ESP 32 Security system to detect movement and capture picture

  • Author: Felicia Saghin
  • Email: felicia.saghin@stud.acs.pub.ro
  • Master: SRIC

Introduction

In today’s connected world, real-time security monitoring at home or in small offices is both practical and affordable. This project delivers a lightweight IoT door-security solution by combining an ESP32-CAM module with a Hall-effect sensor. Whenever the door opens, the sensor immediately signals the ESP32-CAM to capture a high-resolution JPEG, which is then Base64-encoded and stored directly in Firebase Realtime Database. Simultaneously, Twilio’s API sends an SMS alert with a link to your live web gallery. A responsive dashboard hosted on Firebase Hosting listens for new entries in the database and displays each snapshot instantly, giving you secure, remote visibility of every entry event.

Context

Diagram In many homes and small offices, it’s hard to know in real time if someone has opened a door while you’re away. Traditional locks only log locally or require you to check in person. This project closes that gap by combining a Hall-effect sensor, an ESP32-CAM, cloud storage and instant SMS alerts.

Key features:

  • Instant detection of door opening via a Hall-effect sensor mounted on the door frame
  • Automated photo capture by ESP32-CAM when the sensor toggles
  • Cloud storage of each snapshot in Firebase Storage
  • Real-time SMS notifications via Twilio with a link to the gallery
  • Live web monitoring through a Firebase-hosted photo gallery

When the door swings open, the Hall sensor’s output changes state. The ESP32-CAM immediately takes a JPEG, uploads it to Firebase Storage, and writes it into Realtime Database. A Twilio API call then sends you an SMS alert containing the gallery URL. Meanwhile, your web app—hosted on Firebase Hosting and listening to the database—updates instantly to show the new image.

Hardware

Hardware Components

  • ESP32-CAM (OV2640 camera module)
  • Hall-effect sensor (A3144)
  • Permanent magnet
  • 5 V USB power supply (or power bank)
  • ESP32-CAM-MB shield
  • Jumper wires & mounting tape/screws

Hardware Circuit

Connecting Components

Hall-effect Sensor (A3144) Mounted on the door frame.

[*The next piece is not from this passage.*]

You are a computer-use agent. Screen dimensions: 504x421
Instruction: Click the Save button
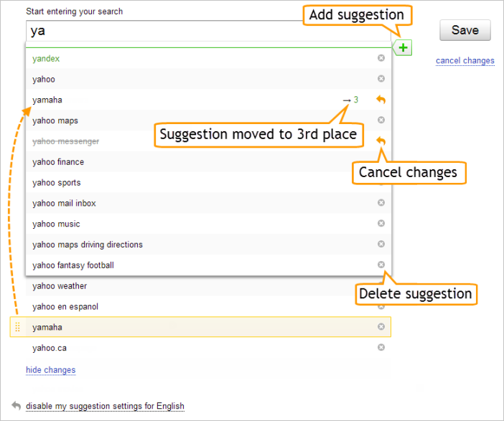tap(465, 30)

Detects the magnet fixed to the door as it swings past: output goes LOW when the magnet is within 5–10 mm (door closed), and HIGH when it moves away (door open).

  • VCC → ESP32-CAM 3V3
  • GND → ESP32-CAM GND
  • OUT → ESP32-CAM GPIO13 (`INPUT_PULLUP`)

ESP32-CAM Module Handles image capture, Firebase upload, and Twilio notifications.

  • Power → VIN pin → +5 V from your battery pack (e.g. USB power-bank or Li-Po + boost converter)
  • Ground → GND → battery pack GND
  • (If you’re using the ESP32-CAM-MB shield instead of wiring VIN/GND, just plug your battery’s USB cable into its micro-USB port.)*

USB-Serial Adapter *(only if not using the on-board USB shield)* Required to flash code to the ESP32-CAM.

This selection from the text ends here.